At times such as these, a business must balance the need to satisfy its customers by providing good service with the need to keep its employees happy. Oftentimes, companies tend to focus on satisfying the customer, and as a result, the employees have to make a number of significant sacrifices, such as being subjected to inconsistent work schedules. Inconsistent work schedules can range from working inconsistent shifts on the same days of a business week to not having the same days off every week to having to work long hours on certain days or weeks. In addition, notification to changes to a work schedule in these circumstances are often made at the last minute.

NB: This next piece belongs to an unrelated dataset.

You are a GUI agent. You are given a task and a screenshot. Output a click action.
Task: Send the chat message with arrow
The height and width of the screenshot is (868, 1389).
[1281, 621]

When employees are exposed to these conditions, they are less satisfied with their job, which can lead to poor customer service or, in cases where jobs are relatively easy to find, a high employment turnover rate. Poor customer service can lead to a decrease in business and damage to company reputation and goodwill. A high turnover rate can lead to increased costs in training new employees to replace those that are leaving at a more frequent rate. Being able to schedule workers more effectively can lead to higher employee satisfaction, which in turn can lead to, among other things, higher customer satisfaction, lower employee turnover, and increased job satisfaction among employees.